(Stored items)
+ + + +

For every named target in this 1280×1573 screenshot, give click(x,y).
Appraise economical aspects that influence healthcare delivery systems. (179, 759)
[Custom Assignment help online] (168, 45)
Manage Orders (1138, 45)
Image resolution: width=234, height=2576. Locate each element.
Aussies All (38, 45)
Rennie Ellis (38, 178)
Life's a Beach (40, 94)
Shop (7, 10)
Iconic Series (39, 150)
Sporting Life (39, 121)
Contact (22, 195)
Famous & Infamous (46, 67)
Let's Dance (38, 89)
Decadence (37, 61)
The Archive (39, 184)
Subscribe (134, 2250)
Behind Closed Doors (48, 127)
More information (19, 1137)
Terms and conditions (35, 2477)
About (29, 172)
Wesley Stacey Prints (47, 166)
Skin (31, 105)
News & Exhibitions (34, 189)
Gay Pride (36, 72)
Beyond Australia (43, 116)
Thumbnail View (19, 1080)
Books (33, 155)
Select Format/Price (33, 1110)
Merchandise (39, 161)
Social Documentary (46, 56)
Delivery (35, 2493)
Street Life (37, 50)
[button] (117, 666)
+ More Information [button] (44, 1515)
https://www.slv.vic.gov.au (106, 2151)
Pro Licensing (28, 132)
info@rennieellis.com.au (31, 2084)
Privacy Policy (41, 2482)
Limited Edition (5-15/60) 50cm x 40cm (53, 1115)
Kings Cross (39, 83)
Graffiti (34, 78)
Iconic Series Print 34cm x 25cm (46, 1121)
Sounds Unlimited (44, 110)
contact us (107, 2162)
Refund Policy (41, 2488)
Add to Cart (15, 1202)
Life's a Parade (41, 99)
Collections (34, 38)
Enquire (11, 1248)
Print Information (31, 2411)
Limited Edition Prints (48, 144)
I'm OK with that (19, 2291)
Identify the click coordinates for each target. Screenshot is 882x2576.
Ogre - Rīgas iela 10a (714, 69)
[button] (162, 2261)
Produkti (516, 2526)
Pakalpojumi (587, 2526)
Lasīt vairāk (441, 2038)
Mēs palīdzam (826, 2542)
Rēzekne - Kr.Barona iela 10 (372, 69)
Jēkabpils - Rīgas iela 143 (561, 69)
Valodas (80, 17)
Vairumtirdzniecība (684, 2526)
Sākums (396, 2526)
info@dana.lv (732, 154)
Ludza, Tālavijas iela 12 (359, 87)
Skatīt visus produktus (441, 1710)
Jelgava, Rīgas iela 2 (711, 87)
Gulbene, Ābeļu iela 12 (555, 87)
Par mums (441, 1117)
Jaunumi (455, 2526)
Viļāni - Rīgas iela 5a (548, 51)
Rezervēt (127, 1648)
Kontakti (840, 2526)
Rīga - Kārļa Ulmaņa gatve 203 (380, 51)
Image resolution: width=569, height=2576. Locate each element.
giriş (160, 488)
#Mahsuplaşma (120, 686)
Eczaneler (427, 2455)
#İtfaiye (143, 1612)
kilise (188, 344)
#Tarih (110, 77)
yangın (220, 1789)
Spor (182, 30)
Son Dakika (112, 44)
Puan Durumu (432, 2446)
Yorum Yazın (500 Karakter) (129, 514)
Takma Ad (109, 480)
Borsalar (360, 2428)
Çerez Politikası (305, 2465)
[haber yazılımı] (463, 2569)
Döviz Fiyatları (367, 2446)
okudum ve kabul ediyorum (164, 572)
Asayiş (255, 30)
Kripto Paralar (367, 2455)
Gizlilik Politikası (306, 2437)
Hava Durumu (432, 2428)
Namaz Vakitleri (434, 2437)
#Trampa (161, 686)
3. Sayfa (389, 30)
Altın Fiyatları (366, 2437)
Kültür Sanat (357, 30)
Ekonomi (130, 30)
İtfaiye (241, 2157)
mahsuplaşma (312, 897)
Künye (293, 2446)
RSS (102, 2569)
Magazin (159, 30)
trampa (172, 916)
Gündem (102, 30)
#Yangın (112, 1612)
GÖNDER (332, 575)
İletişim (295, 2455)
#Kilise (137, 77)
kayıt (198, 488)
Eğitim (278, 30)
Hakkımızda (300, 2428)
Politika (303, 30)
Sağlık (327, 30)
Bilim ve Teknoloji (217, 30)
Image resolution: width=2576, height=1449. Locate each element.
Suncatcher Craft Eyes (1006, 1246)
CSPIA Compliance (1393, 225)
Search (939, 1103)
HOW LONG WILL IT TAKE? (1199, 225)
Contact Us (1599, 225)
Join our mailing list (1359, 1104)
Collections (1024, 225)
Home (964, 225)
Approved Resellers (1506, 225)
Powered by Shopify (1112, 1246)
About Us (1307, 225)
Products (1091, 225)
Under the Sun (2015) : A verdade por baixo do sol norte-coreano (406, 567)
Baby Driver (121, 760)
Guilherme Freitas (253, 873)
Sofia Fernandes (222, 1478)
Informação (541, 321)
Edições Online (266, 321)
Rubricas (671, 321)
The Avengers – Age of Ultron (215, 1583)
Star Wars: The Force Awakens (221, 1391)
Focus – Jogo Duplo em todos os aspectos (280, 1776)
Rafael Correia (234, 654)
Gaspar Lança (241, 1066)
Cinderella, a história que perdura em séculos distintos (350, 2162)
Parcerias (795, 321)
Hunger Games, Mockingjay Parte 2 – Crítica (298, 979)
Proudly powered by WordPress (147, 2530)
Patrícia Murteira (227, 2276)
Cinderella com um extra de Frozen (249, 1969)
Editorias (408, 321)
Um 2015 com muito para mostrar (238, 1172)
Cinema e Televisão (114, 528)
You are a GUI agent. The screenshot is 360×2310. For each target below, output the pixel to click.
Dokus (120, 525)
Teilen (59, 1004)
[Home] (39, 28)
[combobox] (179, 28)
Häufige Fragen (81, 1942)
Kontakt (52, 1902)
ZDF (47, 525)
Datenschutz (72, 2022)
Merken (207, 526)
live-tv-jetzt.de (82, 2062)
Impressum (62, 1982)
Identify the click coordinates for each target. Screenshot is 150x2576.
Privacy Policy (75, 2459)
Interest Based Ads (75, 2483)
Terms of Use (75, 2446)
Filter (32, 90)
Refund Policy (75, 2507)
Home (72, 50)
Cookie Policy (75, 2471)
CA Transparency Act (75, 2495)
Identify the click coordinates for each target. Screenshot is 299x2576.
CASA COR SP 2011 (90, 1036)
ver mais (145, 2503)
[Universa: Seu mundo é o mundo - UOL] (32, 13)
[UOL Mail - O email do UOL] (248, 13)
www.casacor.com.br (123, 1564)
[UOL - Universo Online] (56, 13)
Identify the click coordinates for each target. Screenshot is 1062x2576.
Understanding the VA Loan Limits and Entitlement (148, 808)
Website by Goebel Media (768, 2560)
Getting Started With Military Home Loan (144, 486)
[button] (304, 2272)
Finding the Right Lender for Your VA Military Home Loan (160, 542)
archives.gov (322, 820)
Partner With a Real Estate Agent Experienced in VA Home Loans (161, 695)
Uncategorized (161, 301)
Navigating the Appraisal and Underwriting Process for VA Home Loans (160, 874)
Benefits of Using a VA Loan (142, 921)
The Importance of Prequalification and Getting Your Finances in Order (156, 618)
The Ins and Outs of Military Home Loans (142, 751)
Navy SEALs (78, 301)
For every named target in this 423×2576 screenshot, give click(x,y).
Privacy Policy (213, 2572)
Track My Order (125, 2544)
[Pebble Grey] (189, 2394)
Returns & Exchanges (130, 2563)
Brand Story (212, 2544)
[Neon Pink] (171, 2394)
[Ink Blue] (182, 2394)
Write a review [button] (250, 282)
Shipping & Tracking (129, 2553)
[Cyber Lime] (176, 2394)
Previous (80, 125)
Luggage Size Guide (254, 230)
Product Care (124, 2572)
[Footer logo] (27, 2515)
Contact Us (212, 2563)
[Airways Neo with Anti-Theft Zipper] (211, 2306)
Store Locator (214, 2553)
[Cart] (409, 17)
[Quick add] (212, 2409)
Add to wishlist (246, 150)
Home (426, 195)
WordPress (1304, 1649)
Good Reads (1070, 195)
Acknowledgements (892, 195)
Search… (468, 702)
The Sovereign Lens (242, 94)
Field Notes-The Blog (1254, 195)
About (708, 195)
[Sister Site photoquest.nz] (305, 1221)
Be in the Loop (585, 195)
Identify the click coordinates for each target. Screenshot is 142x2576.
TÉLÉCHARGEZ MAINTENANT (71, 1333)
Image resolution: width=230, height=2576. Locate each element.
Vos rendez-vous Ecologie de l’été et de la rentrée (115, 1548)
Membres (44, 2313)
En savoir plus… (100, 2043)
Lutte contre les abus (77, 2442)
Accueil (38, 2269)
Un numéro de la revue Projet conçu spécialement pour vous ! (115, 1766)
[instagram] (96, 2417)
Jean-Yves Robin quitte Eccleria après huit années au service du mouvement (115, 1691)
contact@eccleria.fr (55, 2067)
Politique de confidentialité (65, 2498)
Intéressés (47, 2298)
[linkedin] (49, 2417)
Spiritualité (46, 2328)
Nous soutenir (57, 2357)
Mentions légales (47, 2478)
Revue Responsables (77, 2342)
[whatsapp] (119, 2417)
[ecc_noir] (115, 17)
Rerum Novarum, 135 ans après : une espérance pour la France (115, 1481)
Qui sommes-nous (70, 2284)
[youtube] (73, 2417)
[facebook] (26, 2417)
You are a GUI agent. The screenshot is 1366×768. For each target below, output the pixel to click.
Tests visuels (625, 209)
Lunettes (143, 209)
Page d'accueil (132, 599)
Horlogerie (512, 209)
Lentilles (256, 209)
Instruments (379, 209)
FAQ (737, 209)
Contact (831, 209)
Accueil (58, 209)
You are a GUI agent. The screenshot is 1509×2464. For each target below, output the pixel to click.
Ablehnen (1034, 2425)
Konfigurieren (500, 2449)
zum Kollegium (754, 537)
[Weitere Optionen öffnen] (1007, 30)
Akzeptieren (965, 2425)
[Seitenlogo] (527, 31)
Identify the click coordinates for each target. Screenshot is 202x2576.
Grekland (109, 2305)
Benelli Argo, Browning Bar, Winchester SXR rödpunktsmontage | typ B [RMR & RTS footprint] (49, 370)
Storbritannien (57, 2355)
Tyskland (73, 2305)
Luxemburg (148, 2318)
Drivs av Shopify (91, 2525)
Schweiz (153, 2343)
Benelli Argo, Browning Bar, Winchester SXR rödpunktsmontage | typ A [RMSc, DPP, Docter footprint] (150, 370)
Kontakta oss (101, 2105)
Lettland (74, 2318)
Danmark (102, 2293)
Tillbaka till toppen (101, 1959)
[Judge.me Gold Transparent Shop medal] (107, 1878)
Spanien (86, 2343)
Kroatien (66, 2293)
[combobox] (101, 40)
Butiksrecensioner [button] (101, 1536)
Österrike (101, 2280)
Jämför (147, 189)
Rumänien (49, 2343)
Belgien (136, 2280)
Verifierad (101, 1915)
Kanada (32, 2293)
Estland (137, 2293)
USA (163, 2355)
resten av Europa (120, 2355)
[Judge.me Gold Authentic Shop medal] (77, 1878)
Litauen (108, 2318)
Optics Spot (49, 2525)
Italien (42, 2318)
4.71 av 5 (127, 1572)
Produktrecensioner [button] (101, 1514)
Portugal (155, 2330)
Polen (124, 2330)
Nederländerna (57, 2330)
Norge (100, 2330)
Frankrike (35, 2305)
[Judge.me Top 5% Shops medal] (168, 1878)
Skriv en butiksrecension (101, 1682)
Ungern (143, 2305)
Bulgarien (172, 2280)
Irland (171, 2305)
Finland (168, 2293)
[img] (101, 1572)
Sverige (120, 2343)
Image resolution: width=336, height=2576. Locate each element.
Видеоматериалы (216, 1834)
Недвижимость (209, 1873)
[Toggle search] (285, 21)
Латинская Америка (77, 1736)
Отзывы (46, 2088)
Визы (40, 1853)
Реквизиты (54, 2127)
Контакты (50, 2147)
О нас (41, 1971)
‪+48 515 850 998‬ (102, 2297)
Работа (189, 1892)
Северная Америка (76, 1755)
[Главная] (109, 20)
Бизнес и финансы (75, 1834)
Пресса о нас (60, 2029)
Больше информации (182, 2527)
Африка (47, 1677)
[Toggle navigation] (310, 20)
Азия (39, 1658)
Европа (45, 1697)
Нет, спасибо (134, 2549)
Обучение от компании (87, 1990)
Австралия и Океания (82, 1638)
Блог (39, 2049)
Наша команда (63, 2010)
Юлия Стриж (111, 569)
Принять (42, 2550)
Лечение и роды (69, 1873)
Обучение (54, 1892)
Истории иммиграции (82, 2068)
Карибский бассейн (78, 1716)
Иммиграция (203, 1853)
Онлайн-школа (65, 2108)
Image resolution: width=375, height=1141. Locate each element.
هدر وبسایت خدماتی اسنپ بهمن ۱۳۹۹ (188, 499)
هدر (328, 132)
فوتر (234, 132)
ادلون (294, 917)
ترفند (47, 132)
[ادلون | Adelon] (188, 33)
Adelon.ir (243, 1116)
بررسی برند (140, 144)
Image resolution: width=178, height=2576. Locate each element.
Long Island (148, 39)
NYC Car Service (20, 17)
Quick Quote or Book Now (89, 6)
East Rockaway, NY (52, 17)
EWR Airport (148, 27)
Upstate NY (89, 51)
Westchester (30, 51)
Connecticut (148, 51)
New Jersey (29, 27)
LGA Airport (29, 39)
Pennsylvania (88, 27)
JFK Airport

+ + + +

- [WORK ITEM]: Of the entries above, transcribe exactly those lines that fall between the line containing "#İtfaiye (143, 1612)" and the line containing "Gündem (102, 30)", together with those two lines.

- [ANSWER]:
#İtfaiye (143, 1612)
kilise (188, 344)
#Tarih (110, 77)
yangın (220, 1789)
Spor (182, 30)
Son Dakika (112, 44)
Puan Durumu (432, 2446)
Yorum Yazın (500 Karakter) (129, 514)
Takma Ad (109, 480)
Borsalar (360, 2428)
Çerez Politikası (305, 2465)
[haber yazılımı] (463, 2569)
Döviz Fiyatları (367, 2446)
okudum ve kabul ediyorum (164, 572)
Asayiş (255, 30)
Kripto Paralar (367, 2455)
Gizlilik Politikası (306, 2437)
Hava Durumu (432, 2428)
Namaz Vakitleri (434, 2437)
#Trampa (161, 686)
3. Sayfa (389, 30)
Altın Fiyatları (366, 2437)
Kültür Sanat (357, 30)
Ekonomi (130, 30)
İtfaiye (241, 2157)
mahsuplaşma (312, 897)
Künye (293, 2446)
RSS (102, 2569)
Magazin (159, 30)
trampa (172, 916)
Gündem (102, 30)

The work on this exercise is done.